Yes I suppose this is the bare minimum, but isn’t that just a nasty way to go about things? What about responsibility and decency, do we just not do that anymore?
How do you know that the llm is correctly translating the english queries to the verifiable primitives? It seems like it’s just pushing the problem to another layer?
It is kind of a fundamental risk of IMDS, the guest vms often need some metadata about themselves, the host has it. A hardened, network gapped service running host side is acceptable, possibly the best solution. I think the issue is if your IMDS is fat and vulnerable, which this article kind of alludes to.
There’s also the fact that azure’s implementation doesn’t require auth so it’s very vulnerable to SSRF
You could imagine hosting the metadata service somewhere else.

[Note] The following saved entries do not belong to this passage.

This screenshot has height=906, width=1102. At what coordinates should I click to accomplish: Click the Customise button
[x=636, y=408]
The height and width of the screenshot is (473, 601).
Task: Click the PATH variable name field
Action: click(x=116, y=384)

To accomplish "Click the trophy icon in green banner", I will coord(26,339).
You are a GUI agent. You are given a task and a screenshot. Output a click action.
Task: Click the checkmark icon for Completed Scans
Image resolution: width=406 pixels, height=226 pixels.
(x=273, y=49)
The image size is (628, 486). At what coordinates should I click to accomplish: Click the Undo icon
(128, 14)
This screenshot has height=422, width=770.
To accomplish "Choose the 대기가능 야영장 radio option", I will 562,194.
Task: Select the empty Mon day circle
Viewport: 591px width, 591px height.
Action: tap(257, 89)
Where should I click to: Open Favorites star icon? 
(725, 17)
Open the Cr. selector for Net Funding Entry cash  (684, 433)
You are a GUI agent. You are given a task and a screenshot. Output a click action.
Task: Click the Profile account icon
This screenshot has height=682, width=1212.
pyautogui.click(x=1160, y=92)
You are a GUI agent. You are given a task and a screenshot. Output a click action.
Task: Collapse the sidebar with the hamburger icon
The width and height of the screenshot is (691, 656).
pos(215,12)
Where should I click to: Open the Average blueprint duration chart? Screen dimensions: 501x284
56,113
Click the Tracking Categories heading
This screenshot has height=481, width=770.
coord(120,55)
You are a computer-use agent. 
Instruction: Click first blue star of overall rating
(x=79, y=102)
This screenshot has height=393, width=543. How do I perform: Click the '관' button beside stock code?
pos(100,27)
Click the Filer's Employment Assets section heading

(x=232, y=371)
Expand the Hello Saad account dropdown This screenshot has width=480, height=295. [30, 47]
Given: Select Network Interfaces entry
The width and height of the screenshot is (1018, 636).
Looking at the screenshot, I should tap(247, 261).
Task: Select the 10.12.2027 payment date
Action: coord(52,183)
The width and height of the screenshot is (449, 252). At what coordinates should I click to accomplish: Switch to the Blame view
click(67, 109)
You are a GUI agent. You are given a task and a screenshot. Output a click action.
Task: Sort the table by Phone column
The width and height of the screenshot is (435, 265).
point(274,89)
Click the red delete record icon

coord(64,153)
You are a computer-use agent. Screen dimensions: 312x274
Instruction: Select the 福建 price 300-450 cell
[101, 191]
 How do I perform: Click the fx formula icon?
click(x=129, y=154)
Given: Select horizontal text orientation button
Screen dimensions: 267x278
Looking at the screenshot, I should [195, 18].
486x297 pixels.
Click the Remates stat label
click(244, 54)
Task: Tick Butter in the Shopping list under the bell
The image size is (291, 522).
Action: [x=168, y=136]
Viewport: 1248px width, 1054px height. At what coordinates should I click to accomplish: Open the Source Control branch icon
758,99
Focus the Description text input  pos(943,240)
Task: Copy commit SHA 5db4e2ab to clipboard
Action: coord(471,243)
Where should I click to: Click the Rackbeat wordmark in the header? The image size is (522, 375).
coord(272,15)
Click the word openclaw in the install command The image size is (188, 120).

After all there is nothing a node knows about a VM that the fabric doesn’t. And things like certificates comes from somewhere anyway, they are not on the node so that service is just cache.
Hosting IMDS on the host side is pretty much the only reasonable way to provide stability guarantees. It should still work even if the network is having issues.
That being said, IMDS on AWS is a dead simple key-value storage. A competent developer should be able to write it in a memory-safe language in a way that can't be easily exploited.
“No, there is another”—Yoda, The Empire Strikes Back :)
What you describe carries the risk that secrets end up in crash dumps and be exfiltrated.
Imagine an attacker owns the host to some extent and can do that. The data is then on disk first, then stored somewhere else.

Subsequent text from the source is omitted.